No obstante, según advierten los investigadores, los resultados deben interpretarse con prudencia y en ningún caso pueden utilizarse para promover el consumo de alcohol entre las personas mayores. Ya que, aclara el coautor Fernando Rodríguez Artalejo, investigador del departamento de Medicina preventiva y Salud Pública de la UAM, “los ancianos son muy vulnerables a los efectos nocivos del alcohol”.

Por el propio envejecimiento, lo normal es que la población anciana tenga una reducida capacidad para metabolizar el alcohol, además de que “con frecuencia padecen enfermedades que se agravan con su consumo y suelen tomar medicamentos que el que este interacciona”, enfatiza.

En el estudio, que ha sido publicado en ‘Clinical Nutrition’, se han analizado datos de dos grandes cohortes prospectivas de personas mayores de 60 años en España para evaluar la asociación entre los patrones de consumo de alcohol y el riesgo de limitación funcional.

Una de las consecuencias indeseables del envejecimiento es la pérdida de la capacidad funcional, es decir que se tiene menos capacidad para realizar actividades que requieren mantener suficiente movilidad y agilidad en las extremidades inferiores, como ocuparse de tareas domésticas y participar en la vida social.

El estudio valoró el consumo regular de alcohol en personas sin limitación funcional, a quienes posteriormente se les hizo un seguimiento de tres años para comprobar si desarrollaban limitaciones en la agilidad, movilidad y en las actividades de la vida diaria.

La limitación en la agilidad se valoró mediante la dificultad para agacharse o ponerse de rodillas, y la limitación en la movilidad por la dificultad para llevar una bolsa de la compra, subir un tramo de escaleras o andar unos pocos cientos de metros.

NO ES EL PRIMER ESTUDIO QUE DESTACA LOS BENEFICIOS

Este no es el primer estudio que destaca los beneficios de un consumo moderado de alcohol y, tampoco es el primero que asocia beber pequeñas cantidades a un menor riesgo de limitaciones funcionales en los adultos mayores.

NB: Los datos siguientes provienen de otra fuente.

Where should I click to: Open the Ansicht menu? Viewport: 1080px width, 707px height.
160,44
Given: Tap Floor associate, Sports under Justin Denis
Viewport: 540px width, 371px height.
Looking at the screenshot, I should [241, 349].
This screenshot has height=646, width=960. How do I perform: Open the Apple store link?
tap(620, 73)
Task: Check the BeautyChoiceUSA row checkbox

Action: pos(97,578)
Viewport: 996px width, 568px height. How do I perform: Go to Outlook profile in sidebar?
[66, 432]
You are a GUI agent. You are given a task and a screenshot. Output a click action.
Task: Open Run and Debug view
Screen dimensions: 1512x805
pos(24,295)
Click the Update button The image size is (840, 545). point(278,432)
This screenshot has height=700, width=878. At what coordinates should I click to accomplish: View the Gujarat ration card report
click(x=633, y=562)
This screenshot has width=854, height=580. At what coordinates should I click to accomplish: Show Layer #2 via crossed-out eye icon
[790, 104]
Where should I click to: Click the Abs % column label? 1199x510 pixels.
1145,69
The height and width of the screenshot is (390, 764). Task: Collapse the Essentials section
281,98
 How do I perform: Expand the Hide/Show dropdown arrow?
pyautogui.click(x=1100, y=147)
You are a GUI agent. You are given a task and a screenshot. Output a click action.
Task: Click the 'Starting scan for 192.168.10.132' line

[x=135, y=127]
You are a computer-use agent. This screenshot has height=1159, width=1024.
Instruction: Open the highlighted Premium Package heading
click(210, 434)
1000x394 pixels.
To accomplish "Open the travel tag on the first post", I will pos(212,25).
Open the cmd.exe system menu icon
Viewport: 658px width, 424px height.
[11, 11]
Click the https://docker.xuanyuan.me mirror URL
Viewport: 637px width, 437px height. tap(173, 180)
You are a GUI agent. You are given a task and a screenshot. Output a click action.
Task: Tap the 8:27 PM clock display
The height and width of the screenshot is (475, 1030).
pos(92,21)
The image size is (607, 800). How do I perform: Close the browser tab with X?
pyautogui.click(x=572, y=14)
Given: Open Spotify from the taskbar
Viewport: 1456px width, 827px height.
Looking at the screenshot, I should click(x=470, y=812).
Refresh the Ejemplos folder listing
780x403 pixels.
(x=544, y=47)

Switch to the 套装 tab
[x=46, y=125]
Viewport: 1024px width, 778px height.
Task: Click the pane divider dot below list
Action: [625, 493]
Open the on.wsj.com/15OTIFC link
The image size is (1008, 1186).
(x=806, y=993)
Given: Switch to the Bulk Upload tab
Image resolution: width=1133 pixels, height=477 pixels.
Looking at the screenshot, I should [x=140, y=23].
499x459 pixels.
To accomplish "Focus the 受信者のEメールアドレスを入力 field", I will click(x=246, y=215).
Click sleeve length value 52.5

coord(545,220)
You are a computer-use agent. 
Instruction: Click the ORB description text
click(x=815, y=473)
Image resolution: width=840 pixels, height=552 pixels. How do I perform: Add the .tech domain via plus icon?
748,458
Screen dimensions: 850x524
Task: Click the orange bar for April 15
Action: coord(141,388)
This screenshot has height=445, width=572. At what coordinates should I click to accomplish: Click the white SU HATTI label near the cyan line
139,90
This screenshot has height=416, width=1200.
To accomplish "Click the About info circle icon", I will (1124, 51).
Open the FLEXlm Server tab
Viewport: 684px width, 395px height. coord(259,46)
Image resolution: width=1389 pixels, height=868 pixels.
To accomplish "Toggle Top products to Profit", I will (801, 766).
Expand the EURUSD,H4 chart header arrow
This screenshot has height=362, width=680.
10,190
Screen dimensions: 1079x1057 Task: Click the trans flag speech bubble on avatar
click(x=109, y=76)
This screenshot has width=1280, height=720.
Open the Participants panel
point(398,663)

Sin embargo, ninguno se había realizado en países mediterráneos.

“Esto es importante porque en estos países hay un patrón tradicional de consumo de alcohol, caracterizado por una ingesta de pequeñas cantidades, preferentemente de vino, con las comidas. Este patrón de consumo mediterráneo (PCM) se ha ido abandonando por los adultos jóvenes pero todavía es frecuente en las personas mayores”, afirma Luz León Muñoz, también investigadora del departamento de Medicina preventiva y Salud Pública de la UAM y coautora del artículo.